= STUDY TEXT =
Species of gastropod

Haplocochlias turbinus is a species of sea snail, a marine gastropod mollusc in the family Skeneidae.

==Description==
The height of the shell attains 3.3 mm. The small, thin shell has a subconic shape with four rounded whorls and a minute glassy nucleus. The radiating sculpture consists of fine oblique incremental lines, which on the early whorls rise into very fine threads, visible crossing the interspaces of the spiral sculpture. The spiral sculpture consists of (on the body whorl) about seven strong smooth even cinguli on the top of the whorl, and fourteen or fifteen more rather smaller from the periphery to the brink of the umbilicus. There are also a few finer ones, especially three near the suture, and occasionally some spiral striation is faintly indicated. On the top of the whorl the interspaces are about twice as wide as the threads, but not so wide on the base. The whorls, the periphery and the base are evenly rounded. The suture is distinct and not channelled. The umbilicus is perforate, with smoothish walls. The aperture is half as high as the shell. It is oblique, nearly circular, with sharp, simple, slightly expanded edges.

==Distribution==
This species occurs in the Caribbean Sea and the Gulf of Mexico; in the Atlantic Ocean off North Carolina at depths between 70 m and 200 m.

= EXCERPTED DATA =
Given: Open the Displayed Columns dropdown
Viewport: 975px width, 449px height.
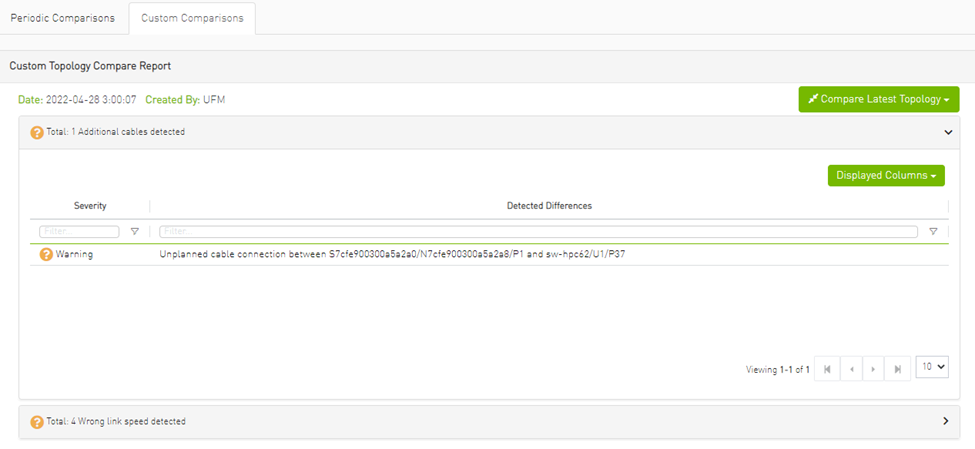Looking at the screenshot, I should tap(886, 176).
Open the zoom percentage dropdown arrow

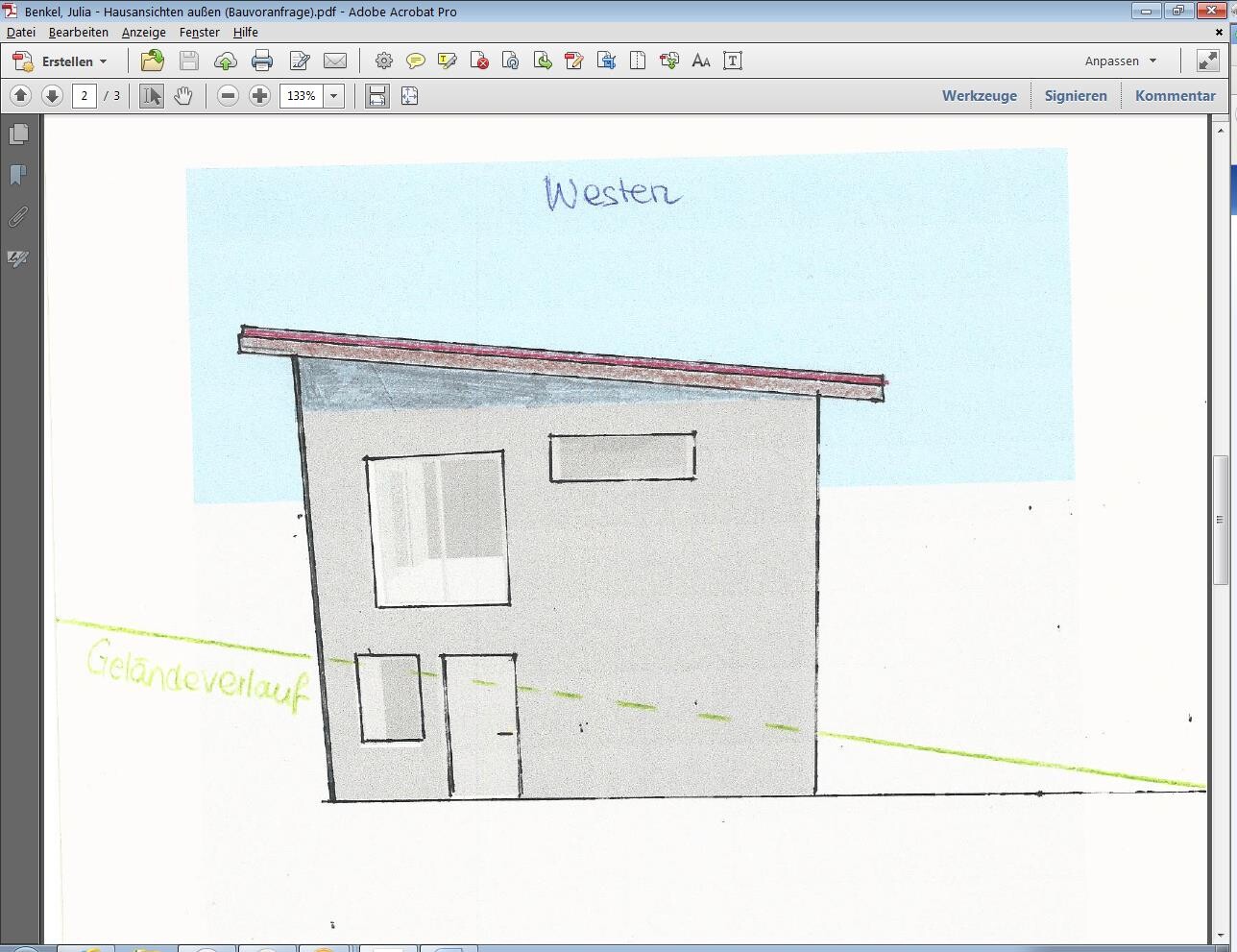334,96
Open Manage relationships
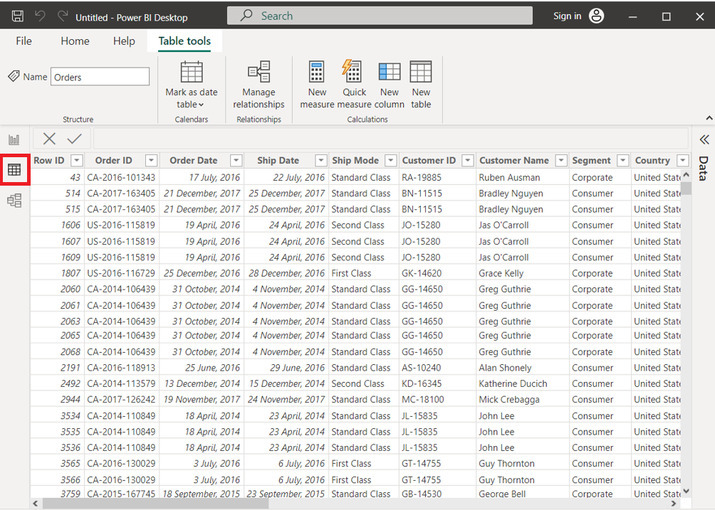This screenshot has height=510, width=715. pyautogui.click(x=259, y=72)
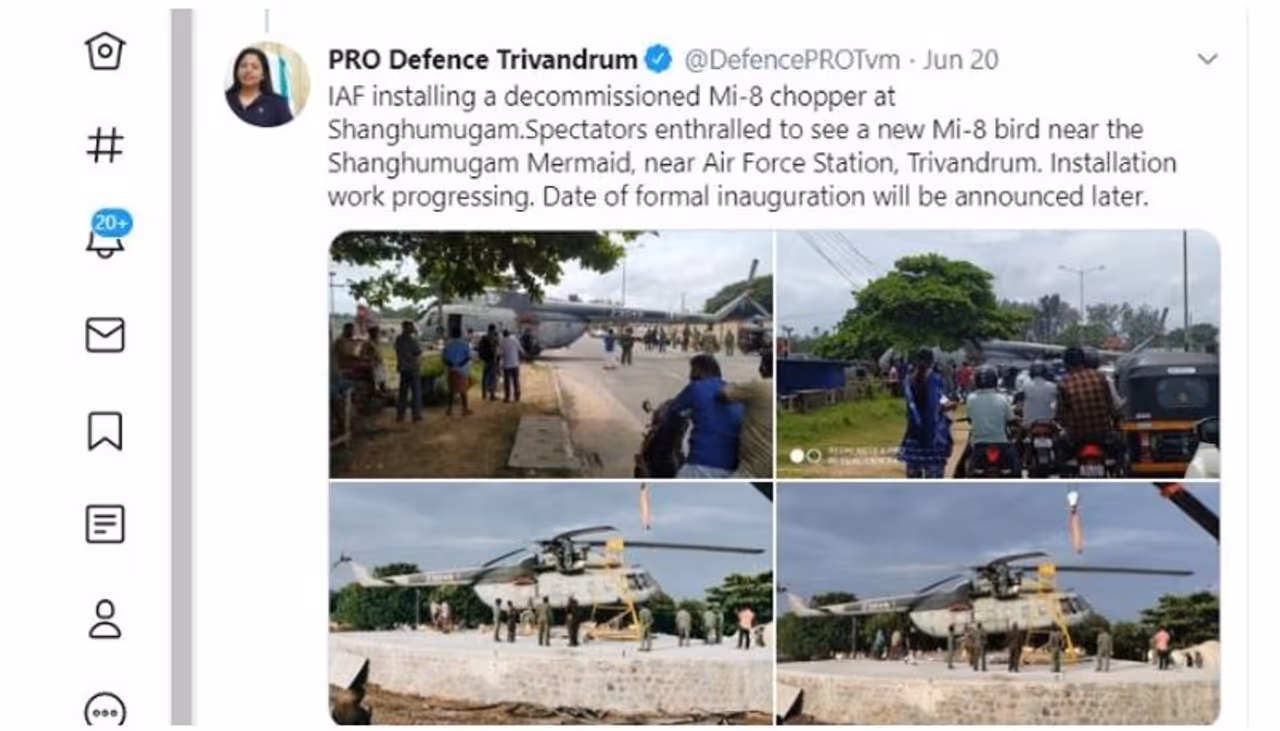The image size is (1280, 731).
Task: Open PRO Defence Trivandrum profile name
Action: point(483,60)
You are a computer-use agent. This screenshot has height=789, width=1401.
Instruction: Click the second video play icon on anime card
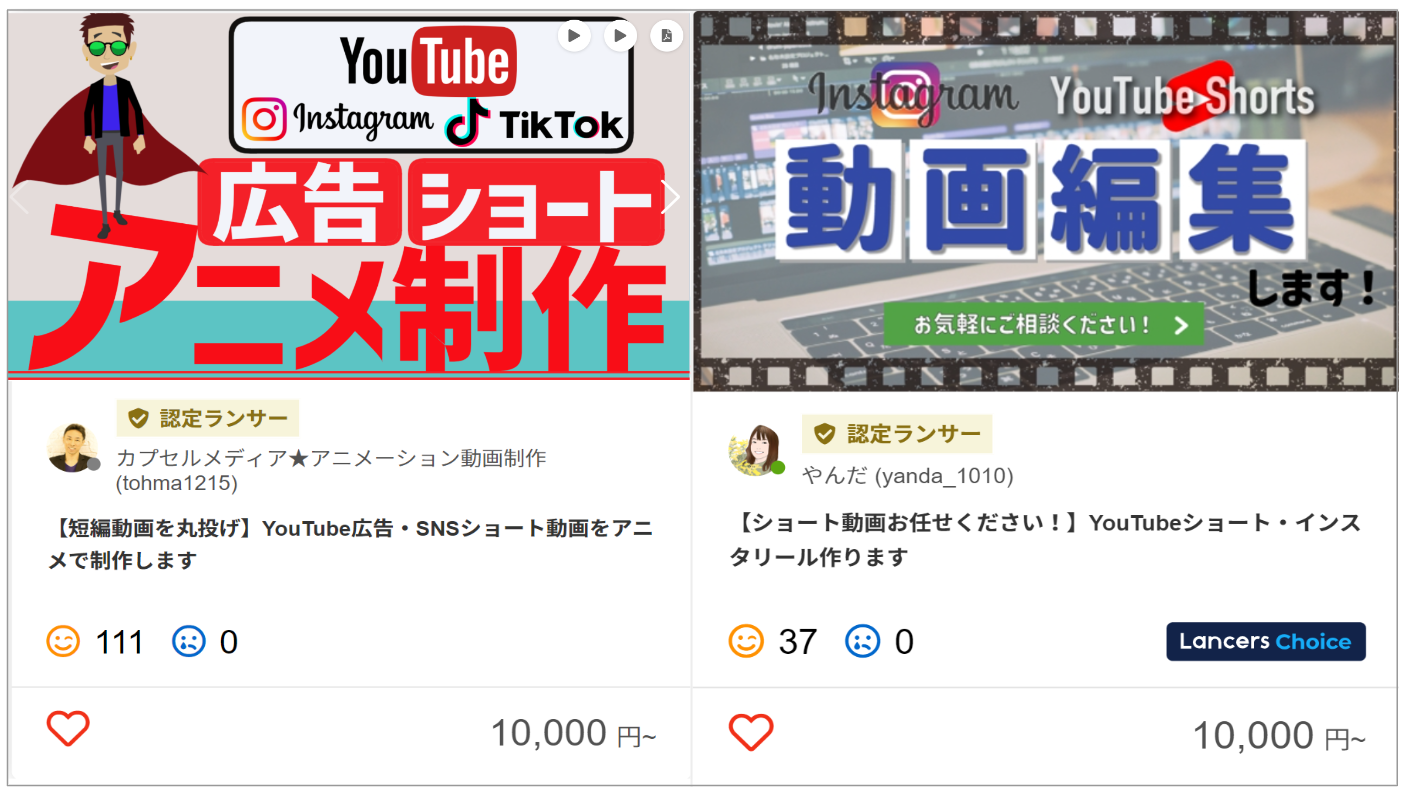620,36
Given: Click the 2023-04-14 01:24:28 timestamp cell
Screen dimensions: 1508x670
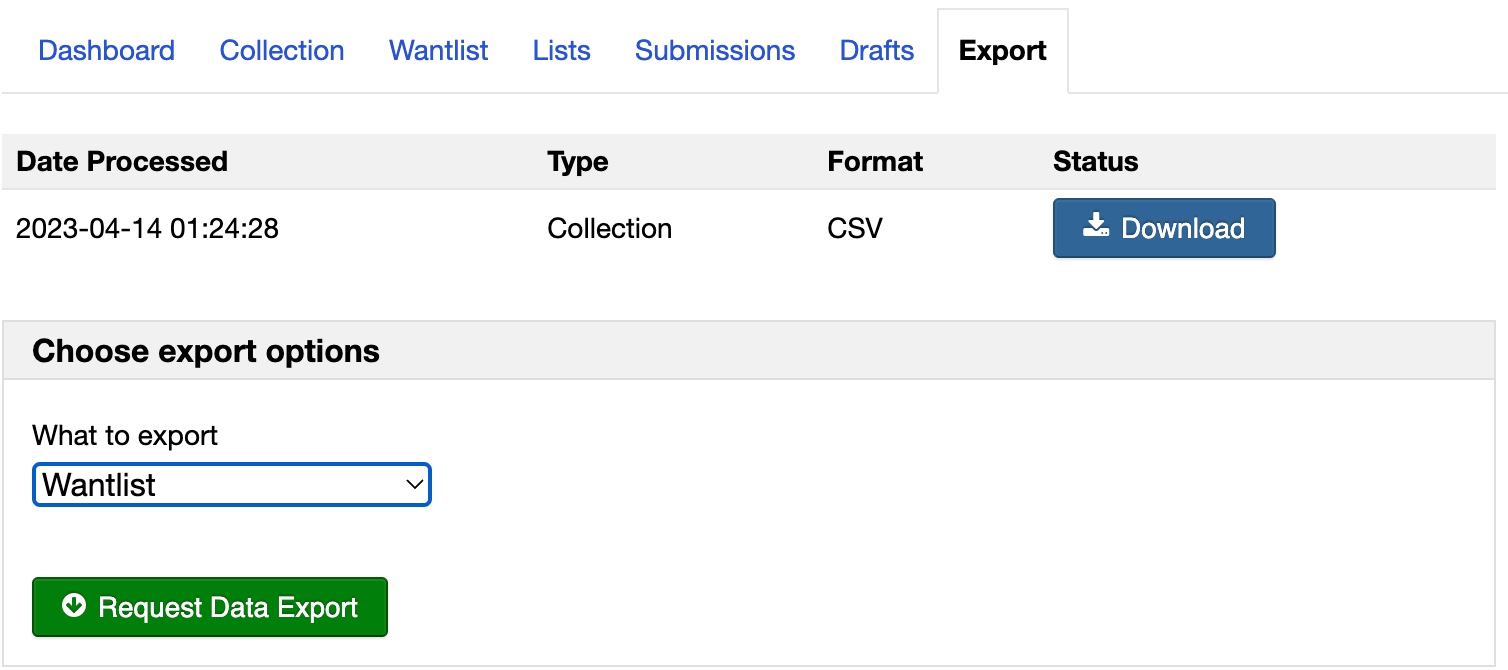Looking at the screenshot, I should 147,229.
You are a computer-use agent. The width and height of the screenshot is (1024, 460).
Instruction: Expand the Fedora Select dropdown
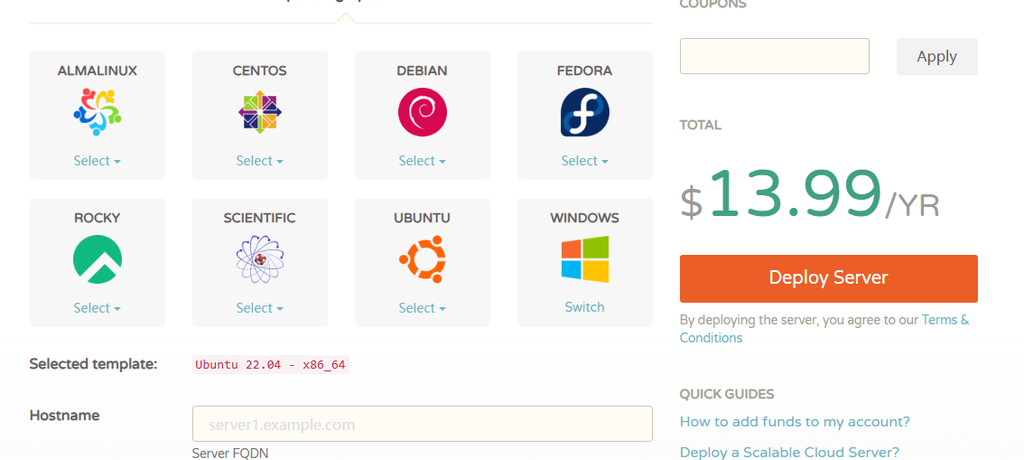[x=584, y=161]
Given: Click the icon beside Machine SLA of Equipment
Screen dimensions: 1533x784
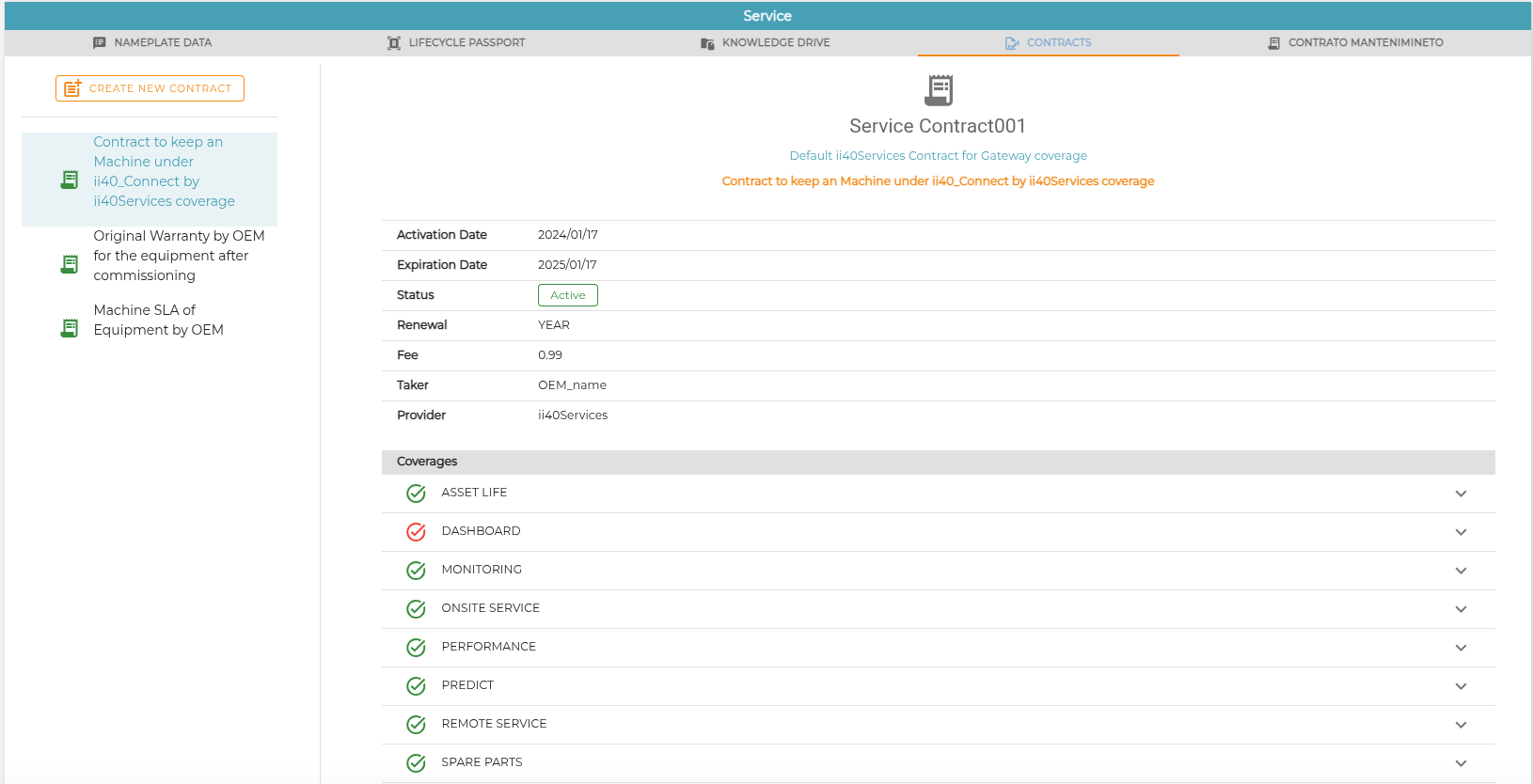Looking at the screenshot, I should [70, 328].
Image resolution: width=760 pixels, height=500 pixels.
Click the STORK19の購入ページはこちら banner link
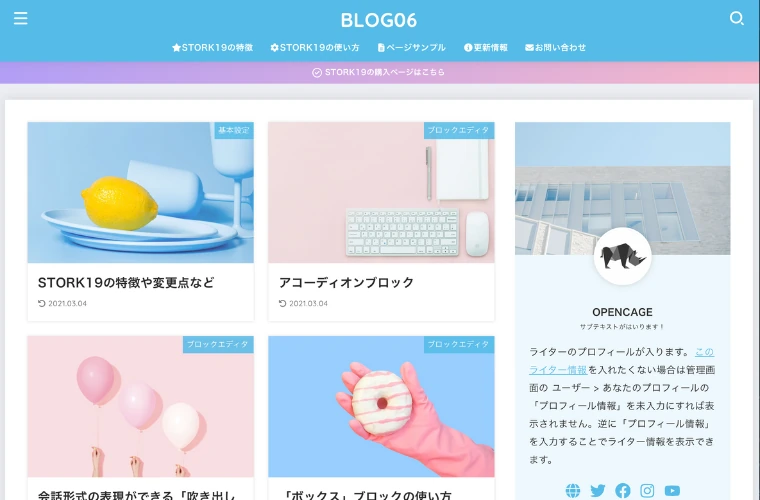379,72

= ACTIVITY =
Decide whether each statement agrees with the sea snail text, giving yes or no and quoting the deciding words. (a) The shell has four rounded whorls. (b) The suture is channelled. (c) Off North Carolina, the species lives deeper than 200 m.

= YOUR RESPONSE =
(a) Yes: "four rounded whorls"
(b) No: "The suture is distinct and not channelled."
(c) No: "at depths between 70 m and 200 m"